• Dennis Gentilin

Corporate integrity officers: proceed with caution

Updated: Sep 28, 2018

This article first appeared in the opinion section of the Australian Financial Review on the 19th August 2018. Click here to view the original version.


I am a big proponent for the concept of an integrity officer. Properly instituted it can add significant value to an organisation and provide benefits that stretch beyond improved corporate governance. However making the roles compulsory through a legislative mandate risks blunting their effectiveness.


To understand why, consider one of the most important duties of the "Principal Integrity Officer" as proposed by the Productivity Commission: to ensure the board is "well informed". This is a worthy goal because whenever wrongdoing is exposed within an organisation, a common theme that emerges is that the board failed to recognise or heed the warning signs.


In these scenarios, rarely is it the case that directors knowingly turned a blind eye. Rather, this outcome tends to be driven by three dynamics.


The first is that there simply were no warning signs. This usually occurs in organisations where speaking up is seen as a vice rather than a virtue. When an environment exists that ignores or chastises those who raise concerns, you can rest assured that the messages that matter aren't reaching the board.


Secondly, the messages that matter might be reaching the board, but they are sugar-coated and wrapped in lolly paper. Management in any organisation is motivated to present things in a positive light. This is not necessarily because management is devious or nefarious, but rather because the incentives in the system – be they formal or informal – encourage them to try to impress those who sit above them in the hierarchy.

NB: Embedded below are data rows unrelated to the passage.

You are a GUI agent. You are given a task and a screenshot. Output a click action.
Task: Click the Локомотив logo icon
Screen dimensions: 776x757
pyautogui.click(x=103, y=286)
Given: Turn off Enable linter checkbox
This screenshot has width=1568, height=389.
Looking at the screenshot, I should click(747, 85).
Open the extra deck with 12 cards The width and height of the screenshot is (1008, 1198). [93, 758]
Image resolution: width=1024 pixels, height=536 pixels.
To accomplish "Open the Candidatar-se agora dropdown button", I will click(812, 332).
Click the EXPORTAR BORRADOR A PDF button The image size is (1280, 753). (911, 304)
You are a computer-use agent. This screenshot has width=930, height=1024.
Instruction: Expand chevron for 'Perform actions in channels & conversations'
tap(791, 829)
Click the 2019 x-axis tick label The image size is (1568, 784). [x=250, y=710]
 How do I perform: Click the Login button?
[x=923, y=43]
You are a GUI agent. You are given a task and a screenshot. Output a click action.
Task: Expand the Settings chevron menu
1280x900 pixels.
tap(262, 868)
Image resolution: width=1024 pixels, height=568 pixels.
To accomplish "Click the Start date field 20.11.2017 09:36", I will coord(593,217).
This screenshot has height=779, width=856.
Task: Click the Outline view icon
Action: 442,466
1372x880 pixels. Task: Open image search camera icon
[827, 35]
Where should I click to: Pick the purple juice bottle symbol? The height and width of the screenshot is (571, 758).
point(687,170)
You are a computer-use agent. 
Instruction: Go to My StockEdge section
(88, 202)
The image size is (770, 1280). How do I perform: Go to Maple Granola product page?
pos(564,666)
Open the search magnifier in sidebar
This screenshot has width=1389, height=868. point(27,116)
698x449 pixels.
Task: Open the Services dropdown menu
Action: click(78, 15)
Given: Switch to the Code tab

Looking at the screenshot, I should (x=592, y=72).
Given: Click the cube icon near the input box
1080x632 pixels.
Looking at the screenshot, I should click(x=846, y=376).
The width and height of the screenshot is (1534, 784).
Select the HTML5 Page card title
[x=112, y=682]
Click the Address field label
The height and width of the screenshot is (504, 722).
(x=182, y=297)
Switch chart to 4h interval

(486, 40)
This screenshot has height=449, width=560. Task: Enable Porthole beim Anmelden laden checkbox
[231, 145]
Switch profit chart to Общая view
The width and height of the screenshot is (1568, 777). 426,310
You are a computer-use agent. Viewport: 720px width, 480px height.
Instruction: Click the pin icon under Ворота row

Finally there are also instances where the message reaches the board, but for a whole variety of reasons directors fail to give it the required attention. They could be directing their attention to other matters or downplaying the severity of the issue, consciously or otherwise.


These dynamics, to varying degrees, play out in all large organisations. As much as some would like to believe, there are no formal systems or processes that can be put in place to overcome them. And although an integrity officer is also no panacea, it can act as an antidote. But as mentioned, for this to happen, the role must be properly instituted.


Among other things, this requires that the person occupying the role is truly independent and doesn't feel a need to curry favour with people within the organisation. It requires that the integrity officer is provided with unfettered access to the organisation so that they can identify where issues exist and whether people are reluctant to shine a light on them. And it requires that they are provided with the requisite platform and can speak truth to power.


These requirements are not insignificant. An organisation that fails to properly consider and embrace these will ensure that their integrity officer is all style and no substance. In these instances, the ability of the integrity officer to fulfil their duties to the board and keep them "well informed" will be significantly compromised.


And this is the risk one runs when legislating the role. In order to fulfil a regulatory requirement, organisations risk not properly instituting it. At worst, the role is created as a token gesture. In these scenarios the integrity officer can quickly become a sideshow and lose their relevance within the organisation.


There is some precedence that provides plausibility for this outcome. In 1991 the US Sentencing Commission published the Federal Sentencing Guidelines for Organisations. The guidelines provide clemency for organisations found guilty of criminal offences if they can demonstrate that they have programs in place that can "prevent and detect violations of law".


Sure enough, shortly after the guidelines were issued, companies across the US began appointing "chief ethics officers". Although these appointments were in many cases legitimate efforts to try to improve compliance within organisations, in some cases they have been dismissed as window-dressing exercises.


For organisations who are serious about improving governance, I strongly encourage them to consider appointing an integrity officer. Ensure the decision is given thorough consideration and the role is properly instituted. For regulators who see merit in the concept, I ask you to proceed with caution. You risk turning what could be a positive initiative into a tick-the-box compliance exercise.